To understand the bitcoin supply rate, it is important to remember that the total supply of bitcoins is limited and 90% of them have been extracted. Bitcoin price falls as stocks rise. Although the supply of bitcoins is limited, the supply in the market can be increased by extracting or uncovering complex algorithms, but demand has a greater influence on the price of bitcoin than supply, since bitcoin has a 21 million coins in advance. The price of bitcoin rises as demand rises as more investors compete to buy cryptocurrency. The demand for cryptocurrencies is likely to increase, so the price is expected to rise in the future despite these restrictions.
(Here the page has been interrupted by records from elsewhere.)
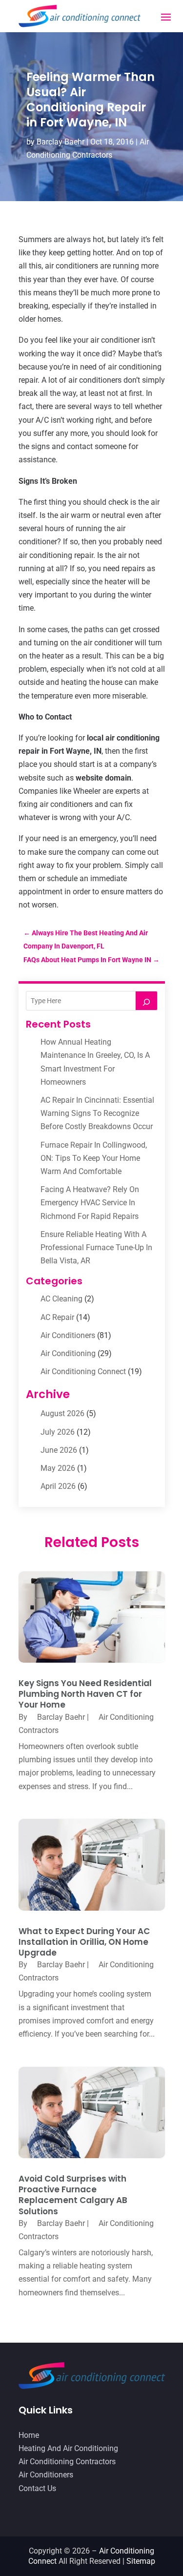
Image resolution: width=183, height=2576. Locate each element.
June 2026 (59, 1450)
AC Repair (57, 1317)
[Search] (146, 1000)
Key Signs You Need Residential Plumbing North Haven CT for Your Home (85, 1693)
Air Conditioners (68, 1335)
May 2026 (58, 1468)
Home (29, 2435)
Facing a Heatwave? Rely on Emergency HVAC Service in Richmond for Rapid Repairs (90, 1202)
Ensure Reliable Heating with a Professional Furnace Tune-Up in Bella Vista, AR (96, 1247)
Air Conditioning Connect (83, 1371)
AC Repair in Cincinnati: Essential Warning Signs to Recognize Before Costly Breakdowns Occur (97, 1113)
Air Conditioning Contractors (67, 2461)
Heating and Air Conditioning (68, 2448)
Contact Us (37, 2488)
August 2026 (62, 1413)
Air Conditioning (68, 1353)
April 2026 (58, 1486)
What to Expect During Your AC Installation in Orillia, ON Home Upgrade (84, 1941)
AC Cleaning (61, 1298)
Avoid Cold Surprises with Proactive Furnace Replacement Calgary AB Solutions (73, 2195)
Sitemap (140, 2561)
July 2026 (58, 1432)
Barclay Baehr (60, 141)
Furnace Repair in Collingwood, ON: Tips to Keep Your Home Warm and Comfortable (94, 1158)
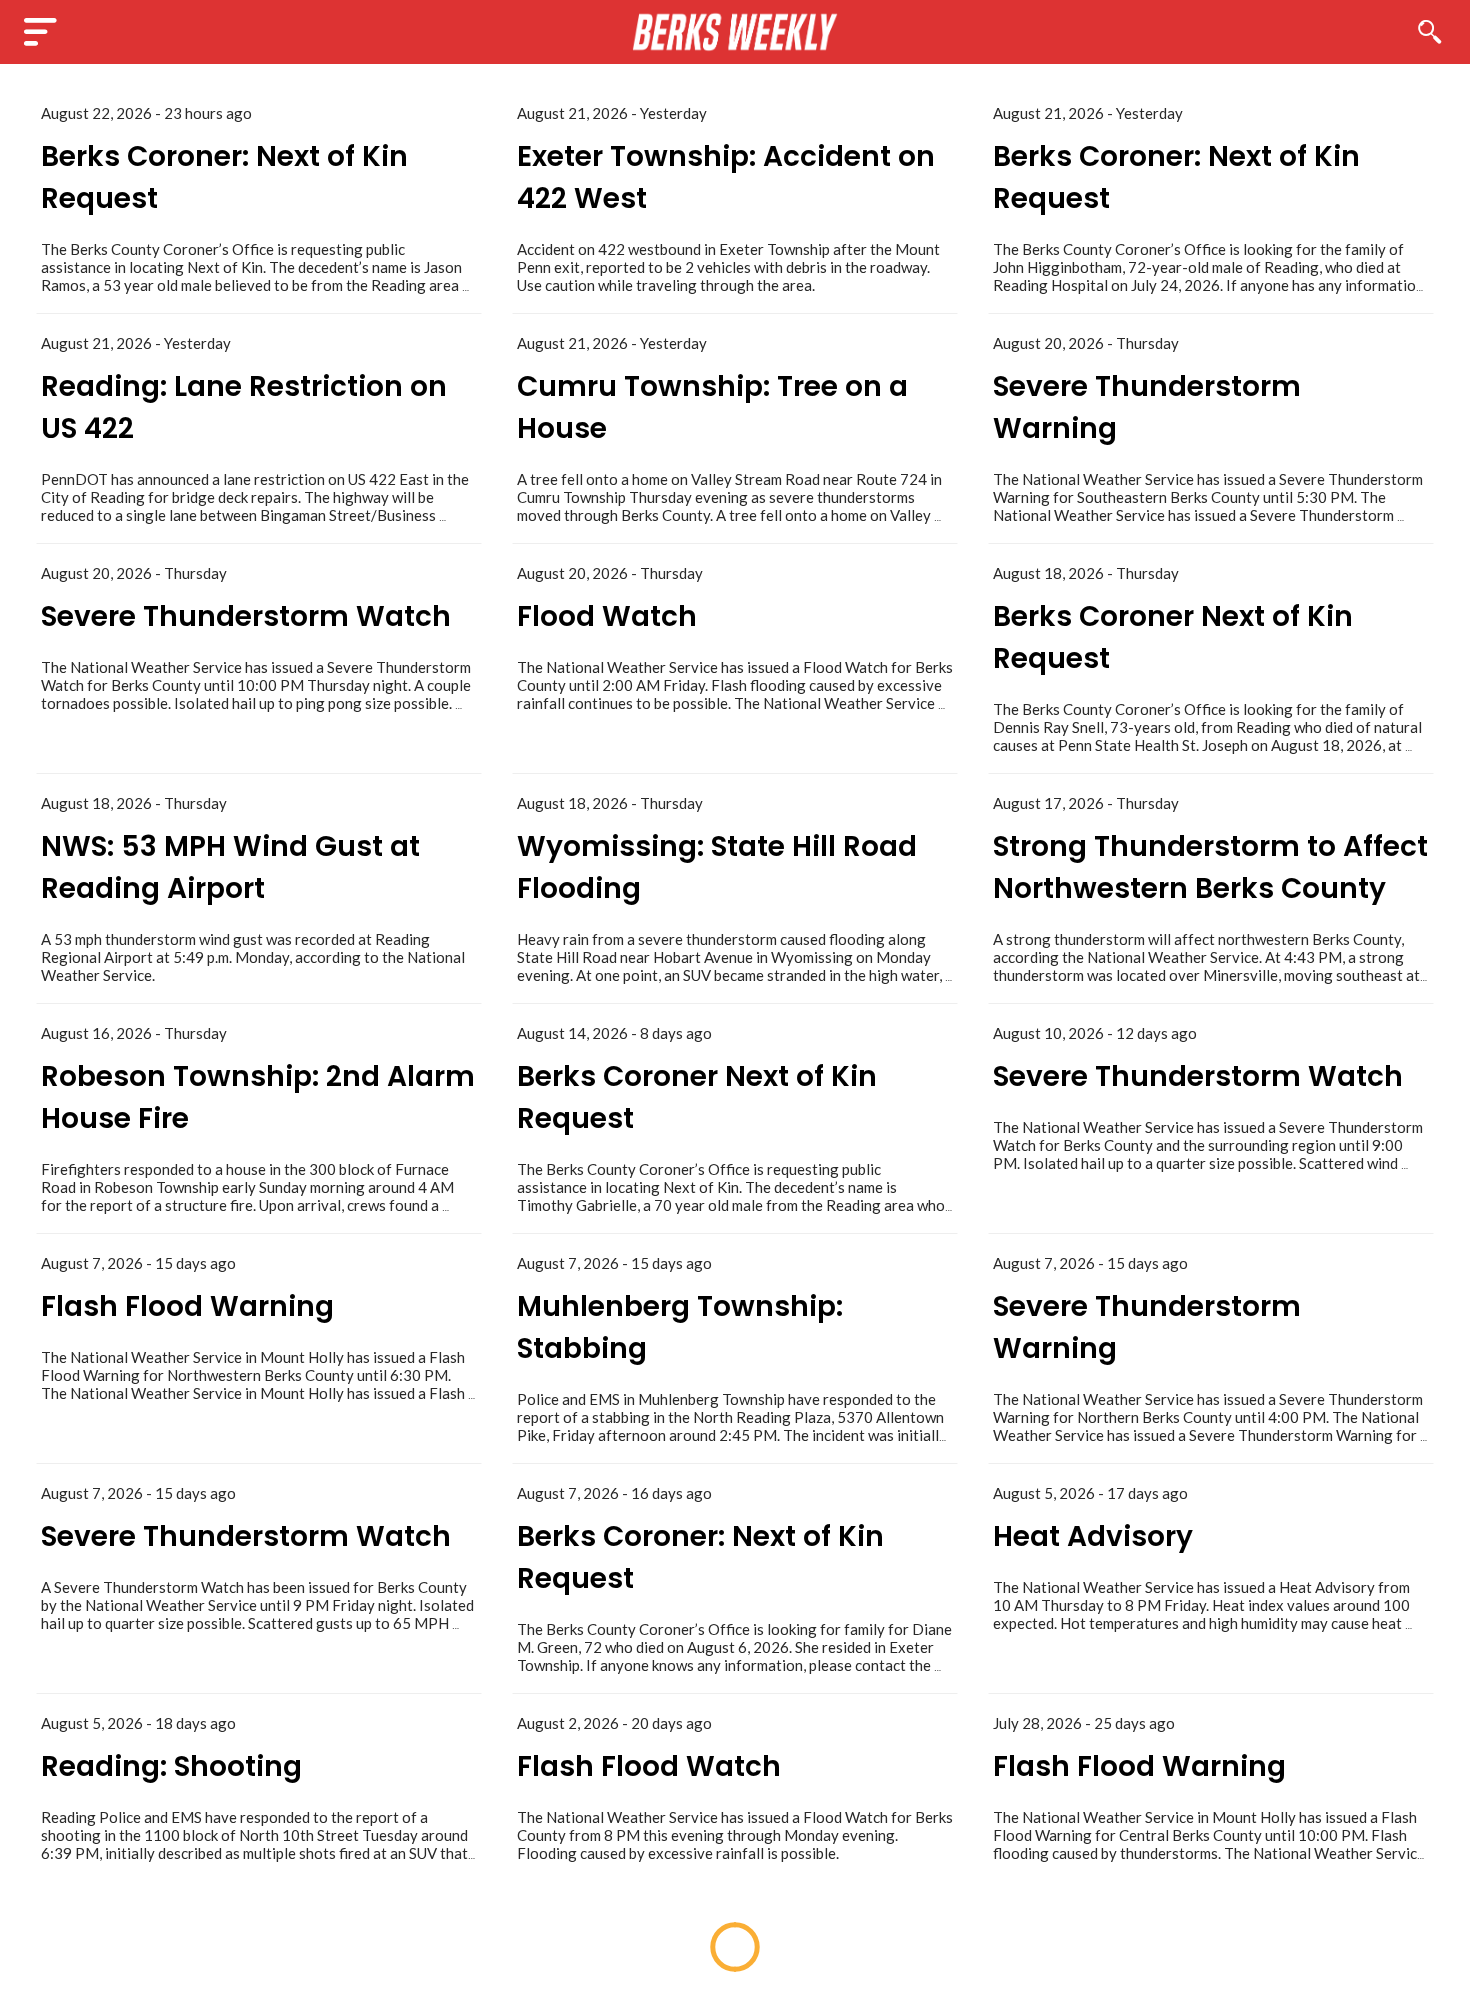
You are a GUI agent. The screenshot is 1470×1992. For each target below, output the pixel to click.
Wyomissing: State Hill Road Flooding (717, 867)
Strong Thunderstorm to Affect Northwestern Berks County (1210, 867)
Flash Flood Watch (649, 1766)
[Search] (1430, 32)
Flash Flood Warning (187, 1306)
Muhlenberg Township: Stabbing (680, 1327)
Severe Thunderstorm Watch (246, 616)
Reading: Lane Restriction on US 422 (244, 407)
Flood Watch (607, 616)
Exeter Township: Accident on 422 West (726, 177)
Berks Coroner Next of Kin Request (1173, 637)
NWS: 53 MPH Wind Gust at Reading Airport (230, 867)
As Xin Li and Chong Alex Wang analysed in their 2017 research article Technical and Economic Factors of Cryptocurrency Exchange Rates, the difficulty of extracting bitcoins or hash rates is not directly related to the price of bitcoins, but has minimal impact. Increasing Investor Commissions for Removing Devices”. Hardware and electricity costs, which indirectly mean higher bitcoin prices. In the past, investor fears have negatively affected bitcoin prices. Bits in China in 2017 An example of this is the suppression of coins Sharply dropping the price of bitcoin.